A number of people have recently asked me how to setup real-time alerts for
different things -- Jive, competitors, their own name (vanity?), etc.
I've tested a number of ways to facilitate this "persistent search"
functionality, whereby I am notified any time one of the many search
engines out there (Google, Yahoo, Ask, Technorati, etc) finds a
specific keyword. Let's use "Jive Software" as an example. Here is what
I want to do:
- know any time a blog mentions the words "Jive Software"
- know any time a static website adds a page that contains "Jive Software"
- be notified ASAP so I can react
Now, to facilitate this, there are some process points:
- I want to avoid clogging my inbox, so this has to be done via RSS, not email (so Google Alerts won't fit the bill).
- I also want to over-subscribe, and build logic to filter the noise
-- as opposed to only subscribe to one or two sources -- so I don't
miss anything (which crosses-off the persistent search functions built
into RSS readers like Attensa , where you could setup searches for both "Jive Software" and "Clearspace" and get two of every article that mentions both).
So, I turn to Yahoo Pipes.
This tool is absolutely fantastic. A life-saver. And for you Perl
ninjas out there, you can make it do even more than me. So here's what
it does: takes in data (RSS/XML, JSON, whatever), allows you to mash it
up (splice, sort, filter, rename, etc), and then spits it out in
whatever fashion you want (RSS, JSON, email, text message).
Back to our "Jive Software" example. So, I want to setup a "pipe" to
monitor this term (a free-standing tool that sucks in data, processes
it, and spits it back out):
- Log-in to your Yahoo account
- Go to http://pipes.yahoo.com/pipes
- Go to my profile http://pipes.yahoo.com/techpaulogy
- Hover over my pipe that says "Persistent Search – Jive"

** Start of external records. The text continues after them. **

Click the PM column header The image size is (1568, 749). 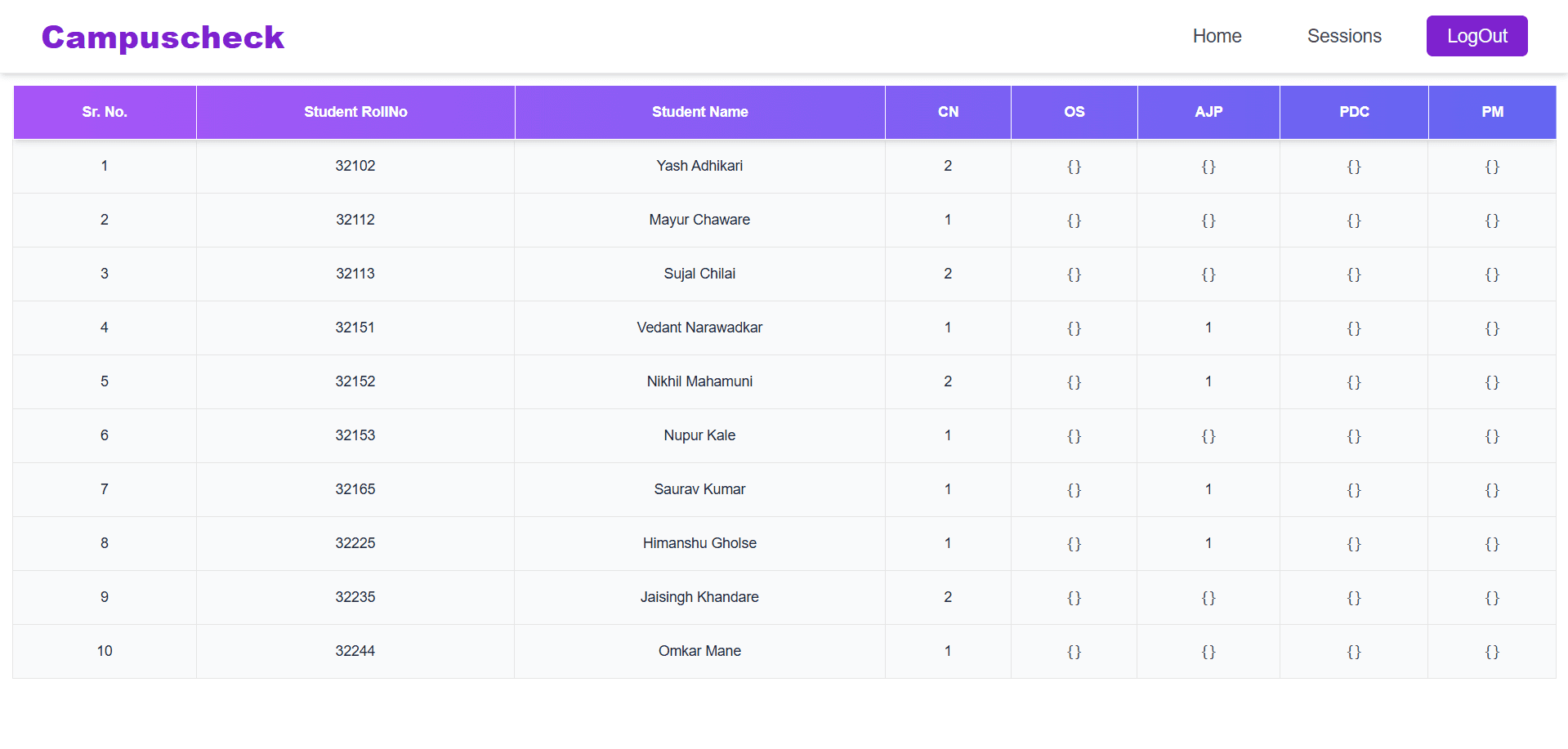coord(1492,112)
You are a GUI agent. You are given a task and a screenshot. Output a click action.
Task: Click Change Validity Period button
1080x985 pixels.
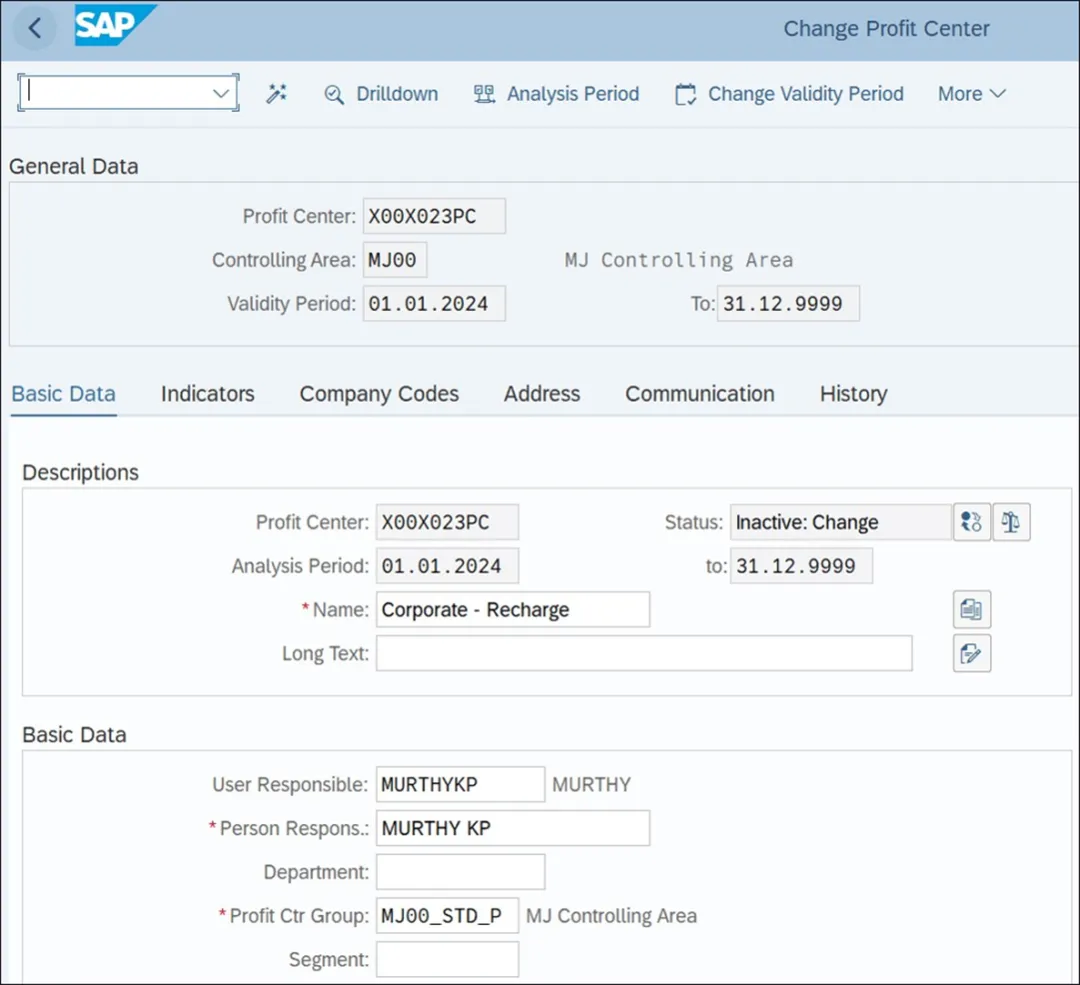(789, 94)
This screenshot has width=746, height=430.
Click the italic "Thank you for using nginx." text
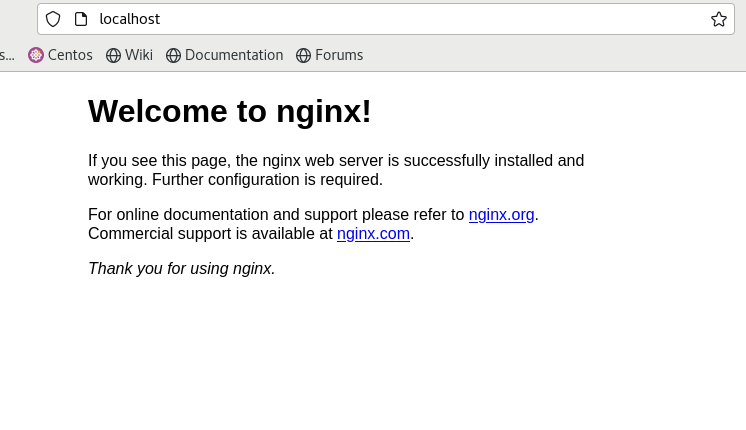point(182,268)
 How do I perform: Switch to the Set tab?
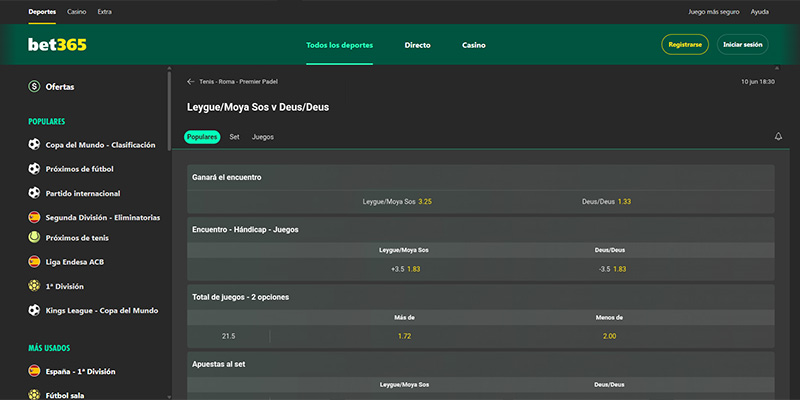234,137
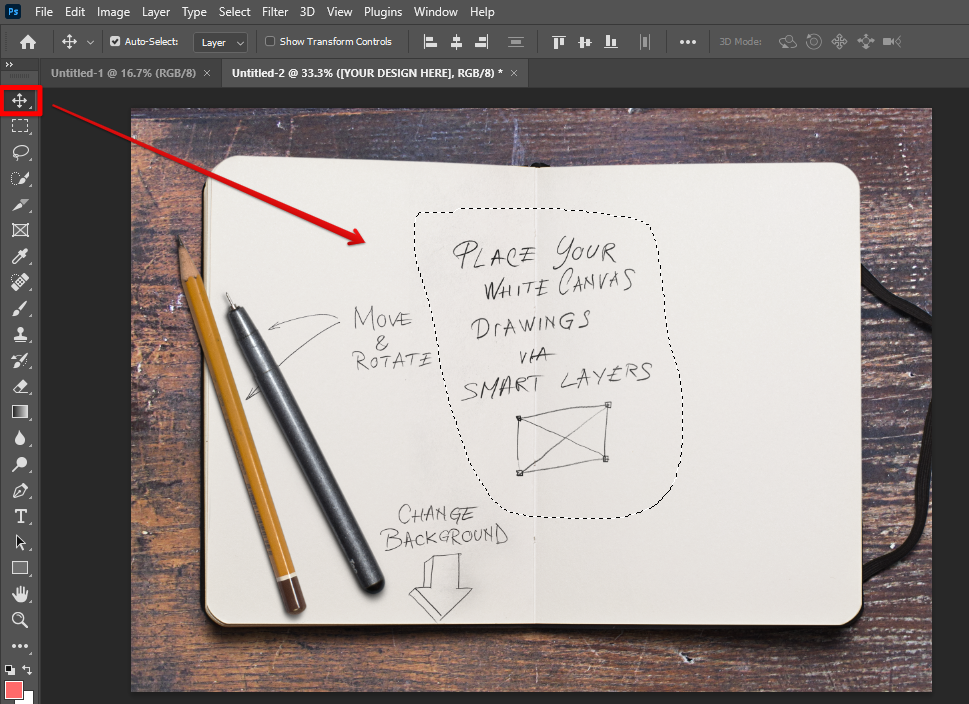Select the Pen tool
Image resolution: width=969 pixels, height=704 pixels.
point(20,490)
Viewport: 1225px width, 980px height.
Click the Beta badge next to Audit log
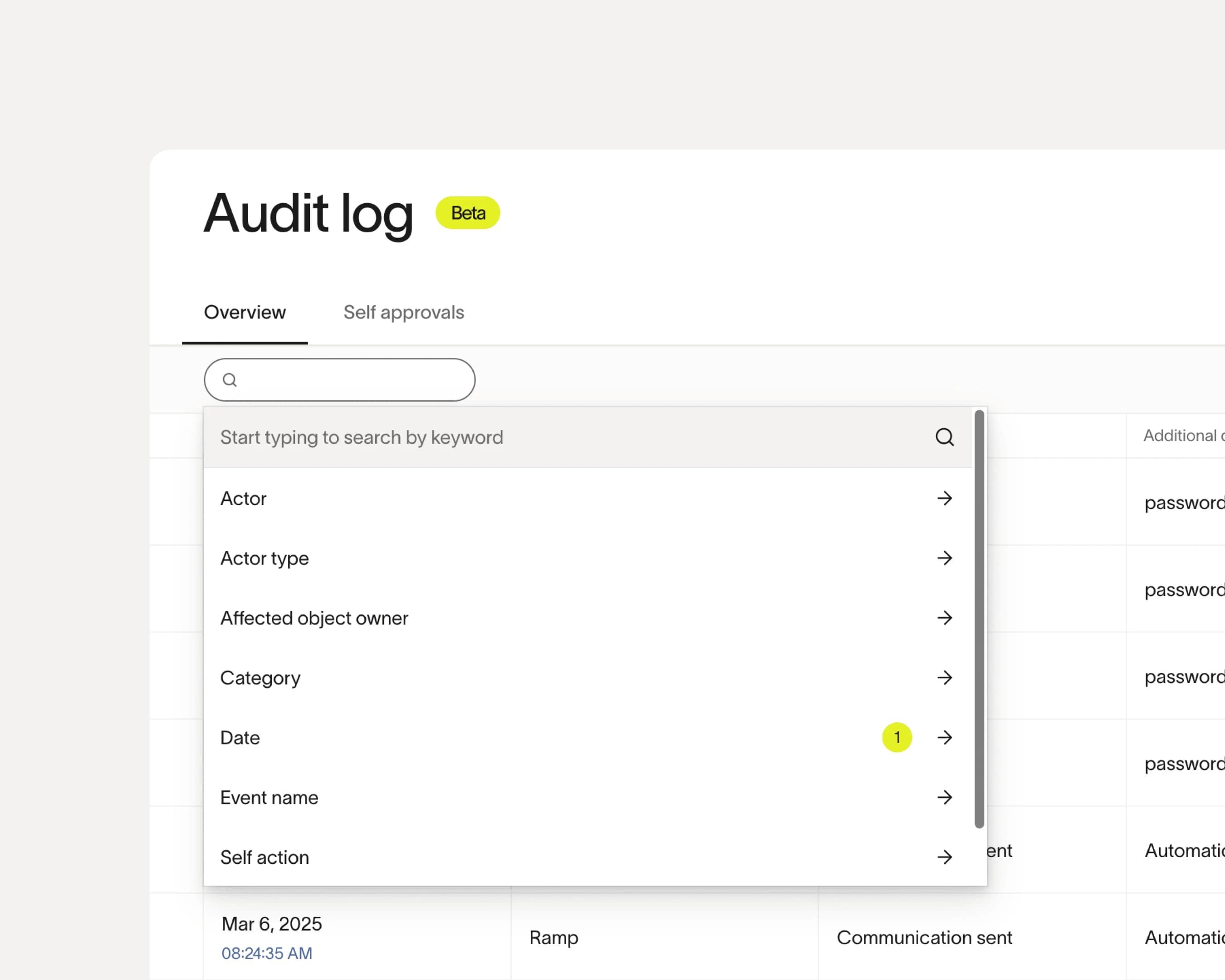[467, 213]
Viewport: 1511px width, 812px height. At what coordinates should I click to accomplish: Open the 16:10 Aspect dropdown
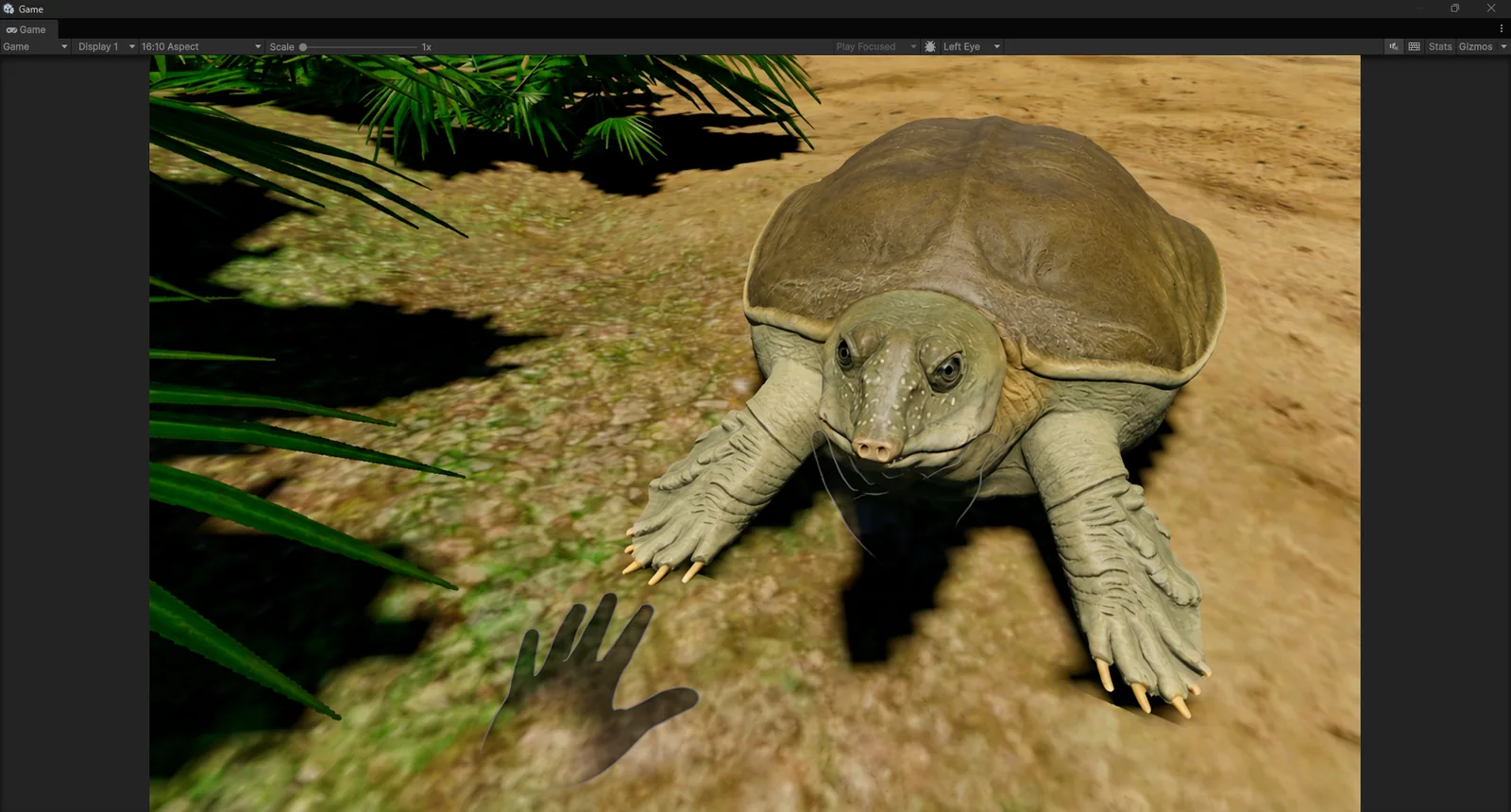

- Click on the "Clone" link in the upper-right of the gray highlighted area that pops up
- Click on the "My Pipes" link in the top navbar
- You should see a new pipe in your list of Pipes that is a copy of mine.
- Click on the title of the copied pipe to go to it's management
page. You'll see the current live results for "Jive Software" searches
on Google, Yahoo, Ask, and Technorati , etc.
- Click on the "Edit Source" link. Now for the magic (click the image -- it's 1600 px wide, might need to resize or download to see it best):
Here, you can see the guts of the pipe. It uses modules to fetch the
source feeds, in one case re-maps some data fields to sync up with each
other, combines all the sources, sorts them by date, filters out
duplicates, and outputs the new feed. Voila! Play around. Now that it's
been copied to your account, you can break it to your heart's content.
Envision expanding this to also track searches for competitors, Jive
product names, industry analysts, etc. (you'll see another pipe in my account
called "Splice - Jive Feed" that combines this persistent search pipe
with a shared OPML file of enterprise software blogs -- it's a work in
progress).
Who else has played with this? Any Perl ninjas out there want to help
me write logic (based on Regular Expressions) that can help standardize
dates in all the various feeds to enable better sorting? Right now it's
pretty hit or miss. Also, I'd love to explore publishing some shared
"best-practice" OPML files (one for Competitor's blogs, one for
Enterprise Software blogs, etc) that can be plugged in -- I was having
trouble parsing the OPML file in the example "Splice" pipe.